In 2012, the percentage of money spent on providing drugs to patients in the United States continued to rise (Hoffman et al., 2012). However, this is a US trend not seen in other developing countries – such as Canada – where national drug expenditure percentages are slowing year after year (CBC News, 2012). In fact, in Canada, the rate of drug cost growth for this year is the lowest of the last 15 years. 
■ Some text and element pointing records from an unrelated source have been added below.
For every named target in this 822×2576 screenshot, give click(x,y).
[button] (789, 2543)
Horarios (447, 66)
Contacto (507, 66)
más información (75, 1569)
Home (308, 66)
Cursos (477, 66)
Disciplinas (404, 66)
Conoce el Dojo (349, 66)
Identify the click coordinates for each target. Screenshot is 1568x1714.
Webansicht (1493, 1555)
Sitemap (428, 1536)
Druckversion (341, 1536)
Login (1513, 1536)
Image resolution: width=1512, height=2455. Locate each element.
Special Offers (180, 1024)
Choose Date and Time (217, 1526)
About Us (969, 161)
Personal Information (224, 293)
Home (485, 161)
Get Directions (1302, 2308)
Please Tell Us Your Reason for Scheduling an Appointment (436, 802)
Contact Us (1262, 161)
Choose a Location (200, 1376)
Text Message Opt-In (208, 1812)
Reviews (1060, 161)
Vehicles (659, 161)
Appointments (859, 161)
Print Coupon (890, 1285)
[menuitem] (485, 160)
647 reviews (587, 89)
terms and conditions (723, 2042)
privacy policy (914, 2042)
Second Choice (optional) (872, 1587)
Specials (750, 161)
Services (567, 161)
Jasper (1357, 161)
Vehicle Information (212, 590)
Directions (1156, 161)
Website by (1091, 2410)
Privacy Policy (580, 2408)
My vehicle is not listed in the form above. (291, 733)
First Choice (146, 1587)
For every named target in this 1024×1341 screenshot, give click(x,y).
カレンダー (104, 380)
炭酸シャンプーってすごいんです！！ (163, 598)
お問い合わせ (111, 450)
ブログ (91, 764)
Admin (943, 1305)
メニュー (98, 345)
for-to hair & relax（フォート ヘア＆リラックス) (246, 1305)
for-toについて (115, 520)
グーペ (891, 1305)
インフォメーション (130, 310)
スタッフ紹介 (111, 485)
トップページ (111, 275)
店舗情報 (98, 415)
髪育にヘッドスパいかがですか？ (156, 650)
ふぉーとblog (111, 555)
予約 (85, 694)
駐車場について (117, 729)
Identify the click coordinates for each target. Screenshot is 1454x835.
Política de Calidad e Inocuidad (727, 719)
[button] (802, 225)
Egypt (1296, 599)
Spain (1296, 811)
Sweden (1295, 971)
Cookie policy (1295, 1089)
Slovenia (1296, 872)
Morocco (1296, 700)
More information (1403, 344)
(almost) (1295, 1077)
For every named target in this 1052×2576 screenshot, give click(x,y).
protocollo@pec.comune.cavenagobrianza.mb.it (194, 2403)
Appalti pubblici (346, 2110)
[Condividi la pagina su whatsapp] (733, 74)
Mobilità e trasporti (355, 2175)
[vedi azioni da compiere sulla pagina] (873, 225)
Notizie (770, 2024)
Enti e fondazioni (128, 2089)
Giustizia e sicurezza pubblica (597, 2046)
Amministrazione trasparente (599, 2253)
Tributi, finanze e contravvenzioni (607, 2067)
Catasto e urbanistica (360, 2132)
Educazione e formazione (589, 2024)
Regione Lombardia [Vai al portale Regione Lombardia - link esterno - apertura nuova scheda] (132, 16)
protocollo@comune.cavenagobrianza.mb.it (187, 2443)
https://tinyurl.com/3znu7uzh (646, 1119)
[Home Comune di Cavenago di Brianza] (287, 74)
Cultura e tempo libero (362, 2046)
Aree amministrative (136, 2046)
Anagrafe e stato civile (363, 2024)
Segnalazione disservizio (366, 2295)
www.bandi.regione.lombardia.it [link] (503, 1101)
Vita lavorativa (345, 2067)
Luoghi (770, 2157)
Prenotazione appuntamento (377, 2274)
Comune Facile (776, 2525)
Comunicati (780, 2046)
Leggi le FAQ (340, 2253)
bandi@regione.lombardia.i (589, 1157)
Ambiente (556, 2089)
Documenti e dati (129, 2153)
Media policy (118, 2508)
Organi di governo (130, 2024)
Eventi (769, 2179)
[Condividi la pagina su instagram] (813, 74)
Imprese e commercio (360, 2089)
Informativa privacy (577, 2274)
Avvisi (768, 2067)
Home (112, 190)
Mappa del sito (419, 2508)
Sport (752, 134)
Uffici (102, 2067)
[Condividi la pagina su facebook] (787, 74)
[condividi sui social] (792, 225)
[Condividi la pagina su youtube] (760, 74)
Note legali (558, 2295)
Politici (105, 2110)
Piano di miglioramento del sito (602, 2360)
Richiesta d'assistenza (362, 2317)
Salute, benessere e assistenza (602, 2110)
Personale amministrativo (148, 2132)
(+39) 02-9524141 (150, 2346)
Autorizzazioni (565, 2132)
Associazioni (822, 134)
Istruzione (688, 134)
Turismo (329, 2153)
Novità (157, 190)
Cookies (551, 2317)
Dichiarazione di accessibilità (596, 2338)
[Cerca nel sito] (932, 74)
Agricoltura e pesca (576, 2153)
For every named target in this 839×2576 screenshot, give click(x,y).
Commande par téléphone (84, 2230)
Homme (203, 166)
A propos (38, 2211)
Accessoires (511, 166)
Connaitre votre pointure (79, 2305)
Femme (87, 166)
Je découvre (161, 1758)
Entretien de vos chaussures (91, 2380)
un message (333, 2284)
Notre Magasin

So, why? Simply put, the American pharmaceutical industry has fueled new drug innovation worldwide for decades. Now, the pharmaceutical companies have less money for research and development and are innovating less. When they do innovate, the companies spend their R&D allocations either on “me too” (imitation) drugs, or very, very expensive drugs for which insurance reimbursement is maximized. Market forces drive both these new drug lines. But now, the R&D well is clearly drying up (Adams, 2011).

So, is this fair? Is this just, ethical? Maybe it all depends on whether or not the world wants – or needs – drug innovation, because without the US pharmaceutical manufacturers there would be very little new drug developments at all. One must ask then: will Americans – like the rest of the world – become more accustomed to generic drug formularies that over time morph into a single national formulary approved by a governmental agency? (Of course, the national Veterans Administration drug formulary is like this now (Department of Veterans Affairs, 2012), so maybe there won’t be that much change after all.)

But how will future Americans deal with this? Americans who prize choice and individual decision-making and wide options keenly must balance individual and community risks and benefits better. Perhaps market forces will drive this re-balancing too. In fact, it is now through deliberate incentives and consumer demand. In fact, both the Clinton Health Security Act and the Obama Patient Protection and Affordable Care Act are legislative attempts to re-balance individual and community risks and benefits. In both initial proposals, drug benefits were more clearly tied to pharmacy formularies that were grounded in generic drug availability. Under both there was no allocation for new drug research and development.

One can hardly imagine how long any transition might take. As the “blockbuster drug” era ends and the age of “personalized drug therapy” dawns, costs are certain to rise (Bogoslaw, 2010). Wonder if this new era will be any fairer or more just?